IBM prototype puts hospital care in the home
IBM has developed a prototype device capable of transmitting patient data directly to doctors, collected from a number of wearable devices worn by patients both in hospitals and at home.
The Amazon Echo-style hub, which IBM is calling the ‘cognitive hypervisor’, is able to extract data from devices such as smartwatches and fitness bands, and send it to the IBM Cloud. The patient data is then analysed and the results are sent over to their relevant doctors.
Using smart devices with built in sensors, the technology is able to collect data about a patient’s vitals, including blood pressure and core temperature, and alert doctors if readings begin to fluctuate beyond normal ranges. The designer, Bruno Michel, believes this will allow patients to spend less time in hospital, safe in the knowledge the technology is keeping watch.
“Our goal is a health companion and we call it the cognitive hypervisor,” said Michel. “We want to enable patients to leave the hospital sooner, so they can recover from the comfort of their own home, while still receiving care remotely from trained medical staff.”
The hub connects to the IBM Cloud where it is able to access Watson APIs, such as speech to text, allowing for further applications of remote care. This is particularly useful for elderly patients at home, as they will be able call for an ambulance, receive reminders to take pills, and ask basic questions like: “Can I take paracetamol with my medication?”
The recognition API is also able to monitor the speech patterns of patients suffering from Alzheimer’s, dementia, and Parkinson’s diseases, alerting doctors of advanced symptoms based on audible changes.
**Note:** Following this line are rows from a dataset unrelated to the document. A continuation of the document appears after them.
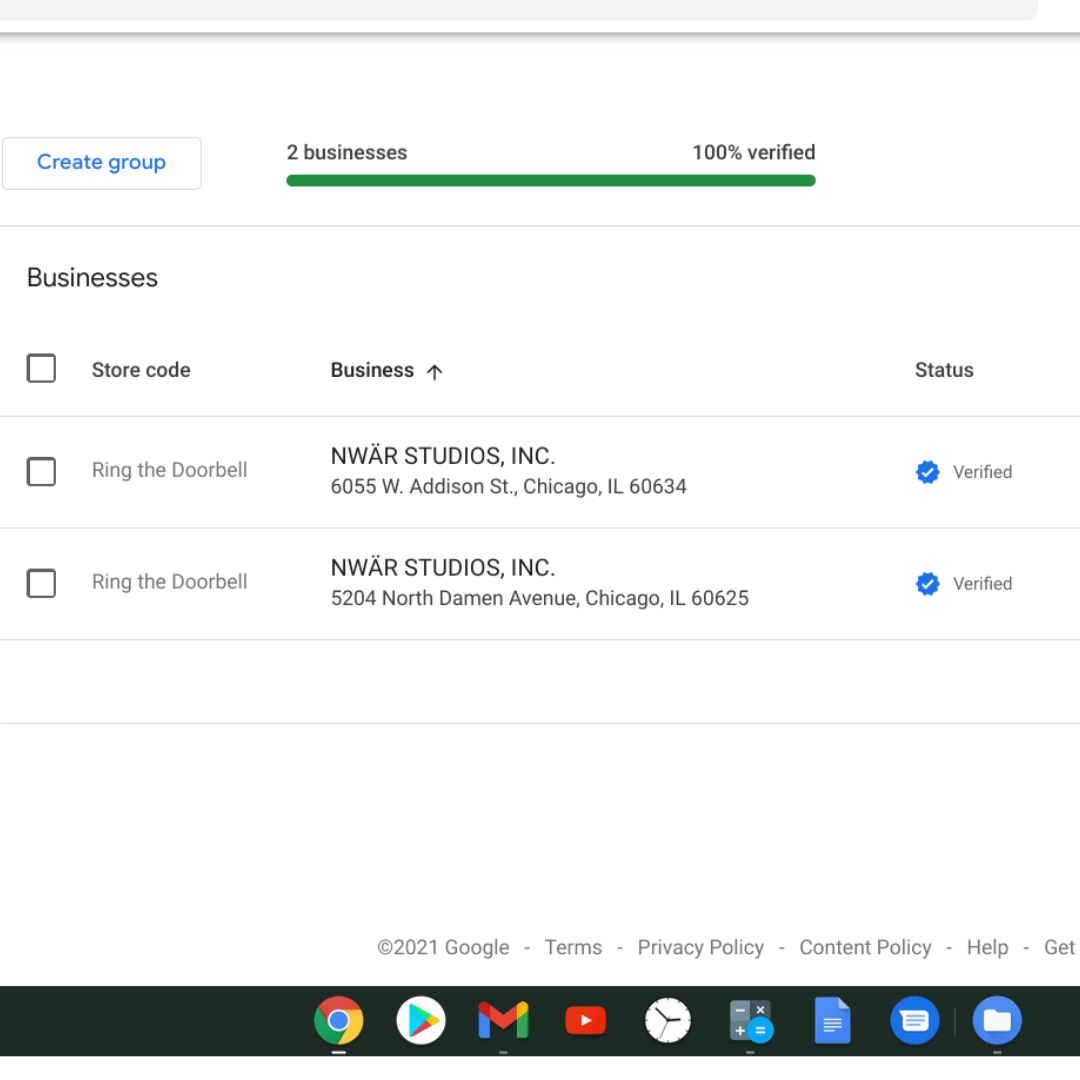Open the Files app
Image resolution: width=1080 pixels, height=1080 pixels.
(997, 1020)
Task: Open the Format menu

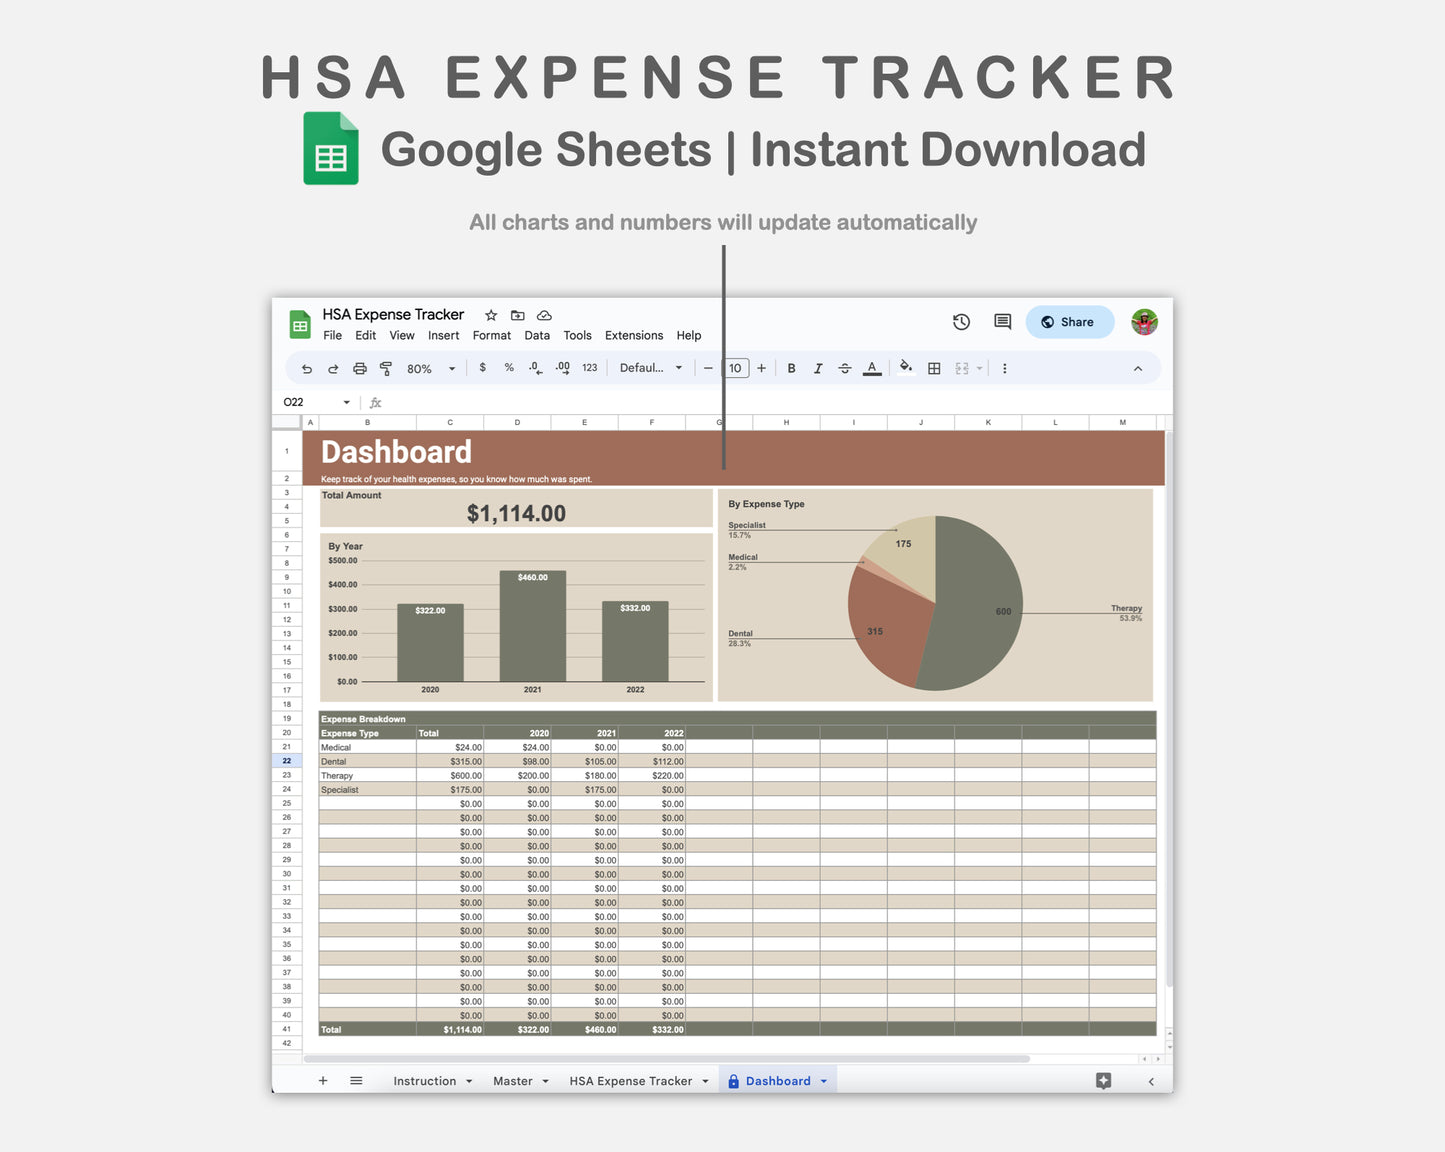Action: coord(491,336)

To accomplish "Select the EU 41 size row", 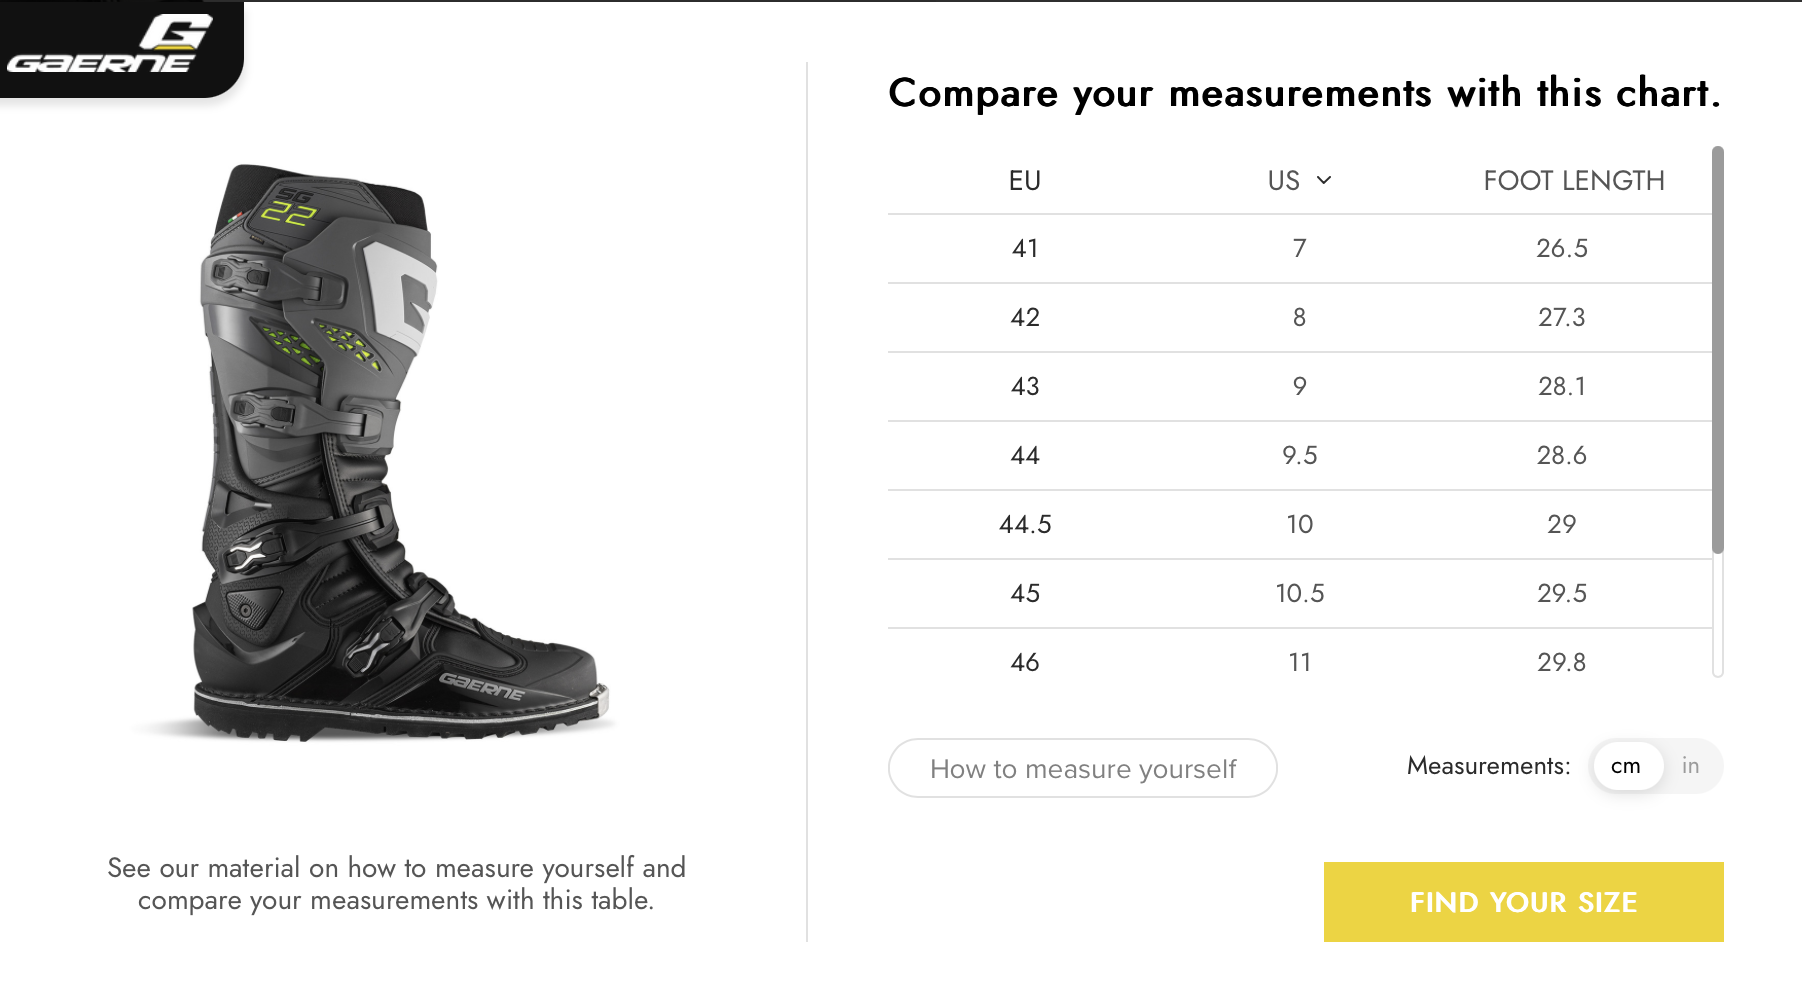I will 1025,249.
Michel foresees wider applications of the technology, including within the workplace where it may be able to help with the reduction of stress.
“Recovering at home will significantly lower healthcare costs while increasing patient satisfaction – if we are successful the hospital of the future will look very different,” said Michel.
IBM is not currently looking to move into the wearables market, but instead plans to open up the platform for other companies to build their own health services.
A first prototype of the technology, a hub named Chiyo, was demoed at an IBM event in San Francisco on Tuesday.
This is the latest in a series of efforts to try and incorporate technology into healthcare, and reduce the costs incurred by growing populations that are living longer.
So far two NHS trusts, Imperial College and the Royal Free Hospital, have partnered with Google’s AI arm DeepMind to create a hospital-based app designed to help doctors monitor patients suffering from kidney disease, with the aim of speeding up diagnoses and potentially saving lives.